-- begin --
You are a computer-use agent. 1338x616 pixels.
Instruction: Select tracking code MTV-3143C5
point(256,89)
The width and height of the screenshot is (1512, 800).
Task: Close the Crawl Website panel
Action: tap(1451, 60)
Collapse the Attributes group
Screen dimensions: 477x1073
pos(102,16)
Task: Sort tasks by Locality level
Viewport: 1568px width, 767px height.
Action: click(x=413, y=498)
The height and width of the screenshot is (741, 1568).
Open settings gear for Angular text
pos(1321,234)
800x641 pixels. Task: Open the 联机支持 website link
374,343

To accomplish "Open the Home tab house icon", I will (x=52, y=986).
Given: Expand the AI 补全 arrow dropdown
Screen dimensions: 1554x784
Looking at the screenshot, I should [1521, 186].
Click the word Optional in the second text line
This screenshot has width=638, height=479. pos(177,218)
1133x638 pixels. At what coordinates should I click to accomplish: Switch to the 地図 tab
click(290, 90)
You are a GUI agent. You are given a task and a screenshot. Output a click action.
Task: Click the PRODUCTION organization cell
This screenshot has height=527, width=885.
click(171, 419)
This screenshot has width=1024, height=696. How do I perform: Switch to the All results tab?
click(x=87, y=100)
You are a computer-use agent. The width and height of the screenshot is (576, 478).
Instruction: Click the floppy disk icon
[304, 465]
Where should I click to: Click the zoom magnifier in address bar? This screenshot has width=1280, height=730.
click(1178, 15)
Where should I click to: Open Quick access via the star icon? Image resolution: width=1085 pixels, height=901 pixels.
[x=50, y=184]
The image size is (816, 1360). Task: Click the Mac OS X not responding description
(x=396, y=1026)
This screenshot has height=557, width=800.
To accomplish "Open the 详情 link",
-- end --
* _Brief_:
Output every line of the items above as a numbered list, leaving out any blank lines.

* _Solution to this problem_:
1. You are a computer-use agent. 1338x616 pixels.
2. Instruction: Select tracking code MTV-3143C5
3. point(256,89)
4. The width and height of the screenshot is (1512, 800).
5. Task: Close the Crawl Website panel
6. Action: tap(1451, 60)
7. Collapse the Attributes group
8. Screen dimensions: 477x1073
9. pos(102,16)
10. Task: Sort tasks by Locality level
11. Viewport: 1568px width, 767px height.
12. Action: click(x=413, y=498)
13. The height and width of the screenshot is (741, 1568).
14. Open settings gear for Angular text
15. pos(1321,234)
16. 800x641 pixels. Task: Open the 联机支持 website link
17. 374,343
18. To accomplish "Open the Home tab house icon", I will (x=52, y=986).
19. Given: Expand the AI 补全 arrow dropdown
20. Screen dimensions: 1554x784
21. Looking at the screenshot, I should [1521, 186].
22. Click the word Optional in the second text line
23. This screenshot has width=638, height=479. pos(177,218)
24. 1133x638 pixels. At what coordinates should I click to accomplish: Switch to the 地図 tab
25. click(290, 90)
26. You are a GUI agent. You are given a task and a screenshot. Output a click action.
27. Task: Click the PRODUCTION organization cell
28. This screenshot has height=527, width=885.
29. click(171, 419)
30. This screenshot has width=1024, height=696. How do I perform: Switch to the All results tab?
31. click(x=87, y=100)
32. You are a computer-use agent. The width and height of the screenshot is (576, 478).
33. Instruction: Click the floppy disk icon
34. [304, 465]
35. Where should I click to: Click the zoom magnifier in address bar? This screenshot has width=1280, height=730.
36. click(1178, 15)
37. Where should I click to: Open Quick access via the star icon? Image resolution: width=1085 pixels, height=901 pixels.
38. [x=50, y=184]
39. The image size is (816, 1360). Task: Click the Mac OS X not responding description
40. (x=396, y=1026)
41. This screenshot has height=557, width=800.
42. To accomplish "Open the 详情 link",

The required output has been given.